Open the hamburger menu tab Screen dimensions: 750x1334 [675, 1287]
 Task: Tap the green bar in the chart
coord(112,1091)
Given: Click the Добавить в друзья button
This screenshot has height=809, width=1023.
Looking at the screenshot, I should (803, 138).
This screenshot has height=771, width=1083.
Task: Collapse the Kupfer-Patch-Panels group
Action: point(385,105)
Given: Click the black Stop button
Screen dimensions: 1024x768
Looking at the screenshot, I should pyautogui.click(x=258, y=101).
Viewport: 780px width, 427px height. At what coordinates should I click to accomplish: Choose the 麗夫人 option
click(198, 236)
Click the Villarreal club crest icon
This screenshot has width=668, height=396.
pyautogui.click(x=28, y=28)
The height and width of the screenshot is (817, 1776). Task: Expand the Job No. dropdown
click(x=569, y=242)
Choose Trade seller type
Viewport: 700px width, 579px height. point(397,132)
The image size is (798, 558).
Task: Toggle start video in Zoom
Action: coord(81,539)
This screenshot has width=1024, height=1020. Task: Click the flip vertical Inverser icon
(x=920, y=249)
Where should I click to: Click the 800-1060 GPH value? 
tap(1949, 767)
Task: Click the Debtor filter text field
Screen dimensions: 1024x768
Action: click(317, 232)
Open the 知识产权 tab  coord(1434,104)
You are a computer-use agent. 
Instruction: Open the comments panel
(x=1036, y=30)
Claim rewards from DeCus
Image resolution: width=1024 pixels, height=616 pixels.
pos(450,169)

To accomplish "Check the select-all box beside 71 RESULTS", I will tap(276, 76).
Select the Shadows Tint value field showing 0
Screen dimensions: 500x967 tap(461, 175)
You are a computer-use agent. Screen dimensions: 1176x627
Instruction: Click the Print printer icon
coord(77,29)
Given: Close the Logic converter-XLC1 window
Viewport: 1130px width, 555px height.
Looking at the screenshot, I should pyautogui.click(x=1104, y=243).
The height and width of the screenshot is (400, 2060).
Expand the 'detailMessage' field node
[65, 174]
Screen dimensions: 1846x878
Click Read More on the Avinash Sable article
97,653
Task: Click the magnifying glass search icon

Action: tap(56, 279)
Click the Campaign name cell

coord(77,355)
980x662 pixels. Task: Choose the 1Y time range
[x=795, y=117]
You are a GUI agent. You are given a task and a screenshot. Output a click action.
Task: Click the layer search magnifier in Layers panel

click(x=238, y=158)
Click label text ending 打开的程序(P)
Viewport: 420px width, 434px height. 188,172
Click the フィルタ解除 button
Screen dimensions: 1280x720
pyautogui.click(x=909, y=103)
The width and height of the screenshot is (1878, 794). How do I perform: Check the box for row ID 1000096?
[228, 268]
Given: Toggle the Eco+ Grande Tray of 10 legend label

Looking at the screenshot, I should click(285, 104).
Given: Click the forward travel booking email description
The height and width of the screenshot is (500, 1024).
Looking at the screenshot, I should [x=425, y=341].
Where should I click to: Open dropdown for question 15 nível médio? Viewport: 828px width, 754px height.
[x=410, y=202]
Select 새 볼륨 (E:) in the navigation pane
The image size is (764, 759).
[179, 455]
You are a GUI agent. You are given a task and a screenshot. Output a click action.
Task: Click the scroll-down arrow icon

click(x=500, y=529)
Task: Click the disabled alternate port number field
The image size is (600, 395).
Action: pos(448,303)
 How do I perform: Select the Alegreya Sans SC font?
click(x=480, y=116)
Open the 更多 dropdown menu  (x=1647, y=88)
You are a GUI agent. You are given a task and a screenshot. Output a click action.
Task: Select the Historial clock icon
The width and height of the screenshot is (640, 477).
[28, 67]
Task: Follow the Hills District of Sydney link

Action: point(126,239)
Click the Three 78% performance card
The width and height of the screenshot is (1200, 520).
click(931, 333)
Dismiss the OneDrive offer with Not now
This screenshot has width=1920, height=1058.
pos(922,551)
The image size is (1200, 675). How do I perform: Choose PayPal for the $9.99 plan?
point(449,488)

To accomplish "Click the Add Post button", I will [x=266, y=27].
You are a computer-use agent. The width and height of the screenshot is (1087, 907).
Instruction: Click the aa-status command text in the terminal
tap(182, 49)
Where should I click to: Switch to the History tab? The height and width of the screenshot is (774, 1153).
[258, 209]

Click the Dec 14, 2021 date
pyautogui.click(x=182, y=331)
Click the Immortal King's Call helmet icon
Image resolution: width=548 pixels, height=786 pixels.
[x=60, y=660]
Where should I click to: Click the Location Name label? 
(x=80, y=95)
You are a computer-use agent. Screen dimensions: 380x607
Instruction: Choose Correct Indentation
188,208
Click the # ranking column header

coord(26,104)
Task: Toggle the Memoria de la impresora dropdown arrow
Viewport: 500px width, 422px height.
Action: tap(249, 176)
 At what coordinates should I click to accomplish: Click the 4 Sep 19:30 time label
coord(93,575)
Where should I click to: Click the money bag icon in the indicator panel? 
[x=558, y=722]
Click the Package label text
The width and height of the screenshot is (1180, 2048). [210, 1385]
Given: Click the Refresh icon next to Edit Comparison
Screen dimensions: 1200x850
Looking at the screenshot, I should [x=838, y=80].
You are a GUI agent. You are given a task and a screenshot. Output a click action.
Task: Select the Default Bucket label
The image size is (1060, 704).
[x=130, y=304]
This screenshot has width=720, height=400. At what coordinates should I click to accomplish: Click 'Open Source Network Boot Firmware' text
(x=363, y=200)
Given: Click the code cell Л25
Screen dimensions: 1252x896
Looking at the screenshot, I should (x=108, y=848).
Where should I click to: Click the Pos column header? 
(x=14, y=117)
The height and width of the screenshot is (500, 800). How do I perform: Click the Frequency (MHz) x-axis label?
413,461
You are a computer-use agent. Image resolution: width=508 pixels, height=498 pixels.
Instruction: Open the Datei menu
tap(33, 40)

· · ·

● **What needs to be done**
Copy all the records above precisely.

● **The completed task**
Open the hamburger menu tab Screen dimensions: 750x1334 [675, 1287]
 Task: Tap the green bar in the chart
coord(112,1091)
Given: Click the Добавить в друзья button
This screenshot has height=809, width=1023.
Looking at the screenshot, I should (803, 138).
This screenshot has height=771, width=1083.
Task: Collapse the Kupfer-Patch-Panels group
Action: point(385,105)
Given: Click the black Stop button
Screen dimensions: 1024x768
Looking at the screenshot, I should pyautogui.click(x=258, y=101).
Viewport: 780px width, 427px height. At what coordinates should I click to accomplish: Choose the 麗夫人 option
click(198, 236)
Click the Villarreal club crest icon
This screenshot has width=668, height=396.
pyautogui.click(x=28, y=28)
The height and width of the screenshot is (817, 1776). Task: Expand the Job No. dropdown
click(x=569, y=242)
Choose Trade seller type
Viewport: 700px width, 579px height. point(397,132)
The image size is (798, 558).
Task: Toggle start video in Zoom
Action: coord(81,539)
This screenshot has width=1024, height=1020. Task: Click the flip vertical Inverser icon
(x=920, y=249)
Where should I click to: Click the 800-1060 GPH value? 
tap(1949, 767)
Task: Click the Debtor filter text field
Screen dimensions: 1024x768
Action: click(317, 232)
Open the 知识产权 tab  coord(1434,104)
You are a computer-use agent. 
Instruction: Open the comments panel
(x=1036, y=30)
Claim rewards from DeCus
Image resolution: width=1024 pixels, height=616 pixels.
pos(450,169)

To accomplish "Check the select-all box beside 71 RESULTS", I will tap(276, 76).
Select the Shadows Tint value field showing 0
Screen dimensions: 500x967 tap(461, 175)
You are a computer-use agent. Screen dimensions: 1176x627
Instruction: Click the Print printer icon
coord(77,29)
Given: Close the Logic converter-XLC1 window
Viewport: 1130px width, 555px height.
Looking at the screenshot, I should pyautogui.click(x=1104, y=243).
The height and width of the screenshot is (400, 2060).
Expand the 'detailMessage' field node
[65, 174]
Screen dimensions: 1846x878
Click Read More on the Avinash Sable article
97,653
Task: Click the magnifying glass search icon

Action: tap(56, 279)
Click the Campaign name cell

coord(77,355)
980x662 pixels. Task: Choose the 1Y time range
[x=795, y=117]
You are a GUI agent. You are given a task and a screenshot. Output a click action.
Task: Click the layer search magnifier in Layers panel

click(x=238, y=158)
Click label text ending 打开的程序(P)
Viewport: 420px width, 434px height. 188,172
Click the フィルタ解除 button
Screen dimensions: 1280x720
pyautogui.click(x=909, y=103)
The width and height of the screenshot is (1878, 794). How do I perform: Check the box for row ID 1000096?
[228, 268]
Given: Toggle the Eco+ Grande Tray of 10 legend label

Looking at the screenshot, I should click(285, 104).
Given: Click the forward travel booking email description
The height and width of the screenshot is (500, 1024).
Looking at the screenshot, I should [x=425, y=341].
Where should I click to: Open dropdown for question 15 nível médio? Viewport: 828px width, 754px height.
[x=410, y=202]
Select 새 볼륨 (E:) in the navigation pane
The image size is (764, 759).
[179, 455]
You are a GUI agent. You are given a task and a screenshot. Output a click action.
Task: Click the scroll-down arrow icon

click(x=500, y=529)
Task: Click the disabled alternate port number field
The image size is (600, 395).
Action: pos(448,303)
 How do I perform: Select the Alegreya Sans SC font?
click(x=480, y=116)
Open the 更多 dropdown menu  (x=1647, y=88)
You are a GUI agent. You are given a task and a screenshot. Output a click action.
Task: Select the Historial clock icon
The width and height of the screenshot is (640, 477).
[28, 67]
Task: Follow the Hills District of Sydney link

Action: point(126,239)
Click the Three 78% performance card
The width and height of the screenshot is (1200, 520).
click(931, 333)
Dismiss the OneDrive offer with Not now
This screenshot has width=1920, height=1058.
pos(922,551)
The image size is (1200, 675). How do I perform: Choose PayPal for the $9.99 plan?
point(449,488)

To accomplish "Click the Add Post button", I will [x=266, y=27].
You are a computer-use agent. The width and height of the screenshot is (1087, 907).
Instruction: Click the aa-status command text in the terminal
tap(182, 49)
Where should I click to: Switch to the History tab? The height and width of the screenshot is (774, 1153).
[258, 209]

Click the Dec 14, 2021 date
pyautogui.click(x=182, y=331)
Click the Immortal King's Call helmet icon
Image resolution: width=548 pixels, height=786 pixels.
[x=60, y=660]
Where should I click to: Click the Location Name label? 
(x=80, y=95)
You are a computer-use agent. Screen dimensions: 380x607
Instruction: Choose Correct Indentation
188,208
Click the # ranking column header

coord(26,104)
Task: Toggle the Memoria de la impresora dropdown arrow
Viewport: 500px width, 422px height.
Action: tap(249, 176)
 At what coordinates should I click to accomplish: Click the 4 Sep 19:30 time label
coord(93,575)
Where should I click to: Click the money bag icon in the indicator panel? 
[x=558, y=722]
Click the Package label text
The width and height of the screenshot is (1180, 2048). [210, 1385]
Given: Click the Refresh icon next to Edit Comparison
Screen dimensions: 1200x850
Looking at the screenshot, I should [x=838, y=80].
You are a GUI agent. You are given a task and a screenshot. Output a click action.
Task: Select the Default Bucket label
The image size is (1060, 704).
[x=130, y=304]
This screenshot has width=720, height=400. At what coordinates should I click to accomplish: Click 'Open Source Network Boot Firmware' text
(x=363, y=200)
Given: Click the code cell Л25
Screen dimensions: 1252x896
Looking at the screenshot, I should (x=108, y=848).
Where should I click to: Click the Pos column header? 
(x=14, y=117)
The height and width of the screenshot is (500, 800). How do I perform: Click the Frequency (MHz) x-axis label?
413,461
You are a computer-use agent. Image resolution: width=508 pixels, height=498 pixels.
Instruction: Open the Datei menu
tap(33, 40)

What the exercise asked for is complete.